El Gobierno autorizó incrementar el porcentaje de bioetanol en las naftas hasta un 15%. La medida busca mitigar el alza de precios de los combustibles. Especialistas explican los efectos en el rendimiento y compatibilidad con distintos tipos de motores.
El Gobierno nacional autorizó a las empresas petroleras a elevar el porcentaje de bioetanol en las naftas, como una medida para contrarrestar el aumento de precios que experimentan los combustibles, influenciado por el contexto internacional. En marzo, la nafta súper registró un incremento cercano al 18%, y la prolongación del conflicto en Medio Oriente sugiere que la tendencia alcista podría continuar.

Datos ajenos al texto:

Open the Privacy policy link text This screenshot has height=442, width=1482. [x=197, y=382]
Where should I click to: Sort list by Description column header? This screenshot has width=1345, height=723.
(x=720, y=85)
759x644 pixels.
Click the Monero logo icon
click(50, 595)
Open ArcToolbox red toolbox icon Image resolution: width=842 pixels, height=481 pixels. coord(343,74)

A partir del último viernes, las refinerías pueden aumentar la proporción de bioetanol en las naftas hasta un máximo del 15%, superando el corte obligatorio anterior del 12%.
Expertos del sector aclaran que un mayor porcentaje de bioetanol, dentro de los parámetros establecidos, no representa un riesgo para el motor y sus componentes. Solo en valores muy superiores podría generarse un desgaste prematuro en algunas piezas, como mangueras, situación que no se aplica a la nueva composición. Los motores modernos cuentan con la tecnología necesaria para funcionar con mezclas de biocombustibles sin requerir modificaciones técnicas.

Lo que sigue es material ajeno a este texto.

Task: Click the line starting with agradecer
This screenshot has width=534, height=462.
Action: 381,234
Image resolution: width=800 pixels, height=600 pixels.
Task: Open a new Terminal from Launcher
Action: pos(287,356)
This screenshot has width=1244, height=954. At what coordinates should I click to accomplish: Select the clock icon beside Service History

Sin embargo, el bioetanol posee una menor capacidad energética que la nafta pura, lo que se traduce en una reducción del rendimiento por litro. En términos prácticos, el consumo de combustible puede ser ligeramente mayor.
Respecto a los modelos que podrían verse afectados, fuentes del sector automotor indicaron a medios nacionales que los vehículos con motores a carburador, una tecnología en desuso, son los más sensibles. «A partir de 1996 o 1997 se generalizó la inyección electrónica y se dejaron de lado los carburadores. Modelos como los Fiat Uno, Duna o 147, o los Volkswagen Gol más antiguos, utilizaban este sistema», se explicó. Prácticamente todos los vehículos fabricados desde fines de los años 90 incorporan inyección electrónica, por lo que los posibles inconvenientes se limitarían a motores de más de 25 o 30 años de antigüedad, que representan una mínima parte del parque automotor actual.